(Beginning of Extracted data)
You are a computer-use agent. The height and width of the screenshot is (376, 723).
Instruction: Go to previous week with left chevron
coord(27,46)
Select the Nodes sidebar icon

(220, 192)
(End of Extracted data)
**Task to carry out:** Please write out the whole listing exactly as given.

**Output of the task:**
You are a computer-use agent. The height and width of the screenshot is (376, 723).
Instruction: Go to previous week with left chevron
coord(27,46)
Select the Nodes sidebar icon

(220, 192)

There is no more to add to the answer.